NMR detected nanosecond to microsecond dynamics for biomolecular recognition dynamics

The main function of proteins is to work as enzymes and components of complexes in signal transduction as well as more or less flexible scaffolds. For all these functions, the structure of the protein has to change. We studied whether these conformational changes are intrinsic properties of the proteins or whether they are induced by the substrates or the binding partners. With advanced tools of nuclear magnetic resonance the ground state of two proteins (ubiquitin and GB3) could be analyzed and could best be described as a conformational ensemble suggesting that the structural heterogeneity found in complexes is an intrinsic property of the protein already in the absence of the binding partners or substrates.

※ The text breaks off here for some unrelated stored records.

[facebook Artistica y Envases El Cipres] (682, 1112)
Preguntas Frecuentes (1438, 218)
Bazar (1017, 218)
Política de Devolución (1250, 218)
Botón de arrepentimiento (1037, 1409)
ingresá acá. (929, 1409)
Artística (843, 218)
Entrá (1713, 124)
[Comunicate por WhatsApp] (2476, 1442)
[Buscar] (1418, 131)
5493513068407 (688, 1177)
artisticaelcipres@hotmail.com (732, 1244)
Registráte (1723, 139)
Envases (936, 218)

We studied in addition the kinetic aspect of these and found that a major component happens on the 1 digit microsecond time scale. This time scale is difficult to access also by other techniques. Nevertheless, confirmation of the motion on this time scale could be found by temperature jump free electron laser X-ray scattering experiments conducted by Simone Techert and Thomas Burg based on our findings. In addition to the kinetic aspect of this one-digit microsecond motion, we investigated the possibility to enhancing the specificy of binding. Indeed this was possible by excluding conformations in the ground state ensemble which we showed could be useful for further developments of modulators of biologal funtion that do not interfer with the binding interface.